Set down the entries exactly. No line may differ from its source.
■ ■ ■
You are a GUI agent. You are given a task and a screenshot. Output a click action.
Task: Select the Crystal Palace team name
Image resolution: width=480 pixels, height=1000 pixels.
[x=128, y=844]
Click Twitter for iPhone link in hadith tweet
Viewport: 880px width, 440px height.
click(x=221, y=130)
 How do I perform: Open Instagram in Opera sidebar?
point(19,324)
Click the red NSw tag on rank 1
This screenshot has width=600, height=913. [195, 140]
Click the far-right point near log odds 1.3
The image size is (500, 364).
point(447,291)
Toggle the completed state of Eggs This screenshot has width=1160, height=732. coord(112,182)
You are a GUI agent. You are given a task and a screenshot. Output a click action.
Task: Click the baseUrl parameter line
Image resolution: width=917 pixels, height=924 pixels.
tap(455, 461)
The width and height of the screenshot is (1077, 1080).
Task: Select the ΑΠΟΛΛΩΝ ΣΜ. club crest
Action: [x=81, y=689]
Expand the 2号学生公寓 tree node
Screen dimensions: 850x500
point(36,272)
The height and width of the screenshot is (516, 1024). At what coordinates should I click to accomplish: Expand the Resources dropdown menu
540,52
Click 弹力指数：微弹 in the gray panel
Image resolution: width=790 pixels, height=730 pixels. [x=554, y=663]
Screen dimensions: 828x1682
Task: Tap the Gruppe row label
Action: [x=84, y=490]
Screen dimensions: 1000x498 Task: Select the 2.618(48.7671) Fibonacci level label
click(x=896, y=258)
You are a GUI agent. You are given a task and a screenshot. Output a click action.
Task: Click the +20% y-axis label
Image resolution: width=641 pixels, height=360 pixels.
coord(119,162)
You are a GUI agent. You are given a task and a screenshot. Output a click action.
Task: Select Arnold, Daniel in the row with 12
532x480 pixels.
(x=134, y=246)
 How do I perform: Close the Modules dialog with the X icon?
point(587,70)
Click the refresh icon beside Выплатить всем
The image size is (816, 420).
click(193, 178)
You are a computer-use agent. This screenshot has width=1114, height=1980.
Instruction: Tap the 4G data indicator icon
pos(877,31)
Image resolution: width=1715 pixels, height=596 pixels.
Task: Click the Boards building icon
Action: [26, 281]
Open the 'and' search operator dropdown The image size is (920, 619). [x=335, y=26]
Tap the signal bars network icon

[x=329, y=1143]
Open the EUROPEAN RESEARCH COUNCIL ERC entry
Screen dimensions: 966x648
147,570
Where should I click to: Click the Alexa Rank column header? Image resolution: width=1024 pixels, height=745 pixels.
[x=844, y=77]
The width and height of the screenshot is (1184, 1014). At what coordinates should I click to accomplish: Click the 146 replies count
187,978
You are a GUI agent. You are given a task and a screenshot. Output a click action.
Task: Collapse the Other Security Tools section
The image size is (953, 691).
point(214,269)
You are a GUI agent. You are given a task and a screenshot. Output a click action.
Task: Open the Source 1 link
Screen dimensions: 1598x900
■ ■ ■
**Answer space:**
You are a GUI agent. You are given a task and a screenshot. Output a click action.
Task: Select the Crystal Palace team name
Image resolution: width=480 pixels, height=1000 pixels.
[x=128, y=844]
Click Twitter for iPhone link in hadith tweet
Viewport: 880px width, 440px height.
click(x=221, y=130)
 How do I perform: Open Instagram in Opera sidebar?
point(19,324)
Click the red NSw tag on rank 1
This screenshot has width=600, height=913. [195, 140]
Click the far-right point near log odds 1.3
The image size is (500, 364).
point(447,291)
Toggle the completed state of Eggs This screenshot has width=1160, height=732. coord(112,182)
You are a GUI agent. You are given a task and a screenshot. Output a click action.
Task: Click the baseUrl parameter line
Image resolution: width=917 pixels, height=924 pixels.
tap(455, 461)
The width and height of the screenshot is (1077, 1080).
Task: Select the ΑΠΟΛΛΩΝ ΣΜ. club crest
Action: [x=81, y=689]
Expand the 2号学生公寓 tree node
Screen dimensions: 850x500
point(36,272)
The height and width of the screenshot is (516, 1024). At what coordinates should I click to accomplish: Expand the Resources dropdown menu
540,52
Click 弹力指数：微弹 in the gray panel
Image resolution: width=790 pixels, height=730 pixels. [x=554, y=663]
Screen dimensions: 828x1682
Task: Tap the Gruppe row label
Action: [x=84, y=490]
Screen dimensions: 1000x498 Task: Select the 2.618(48.7671) Fibonacci level label
click(x=896, y=258)
You are a GUI agent. You are given a task and a screenshot. Output a click action.
Task: Click the +20% y-axis label
Image resolution: width=641 pixels, height=360 pixels.
coord(119,162)
You are a GUI agent. You are given a task and a screenshot. Output a click action.
Task: Select Arnold, Daniel in the row with 12
532x480 pixels.
(x=134, y=246)
 How do I perform: Close the Modules dialog with the X icon?
point(587,70)
Click the refresh icon beside Выплатить всем
The image size is (816, 420).
click(193, 178)
You are a computer-use agent. This screenshot has width=1114, height=1980.
Instruction: Tap the 4G data indicator icon
pos(877,31)
Image resolution: width=1715 pixels, height=596 pixels.
Task: Click the Boards building icon
Action: [26, 281]
Open the 'and' search operator dropdown The image size is (920, 619). [x=335, y=26]
Tap the signal bars network icon

[x=329, y=1143]
Open the EUROPEAN RESEARCH COUNCIL ERC entry
Screen dimensions: 966x648
147,570
Where should I click to: Click the Alexa Rank column header? Image resolution: width=1024 pixels, height=745 pixels.
[x=844, y=77]
The width and height of the screenshot is (1184, 1014). At what coordinates should I click to accomplish: Click the 146 replies count
187,978
You are a GUI agent. You are given a task and a screenshot. Output a click action.
Task: Collapse the Other Security Tools section
The image size is (953, 691).
point(214,269)
You are a GUI agent. You are given a task and a screenshot. Output a click action.
Task: Open the Source 1 link
Screen dimensions: 1598x900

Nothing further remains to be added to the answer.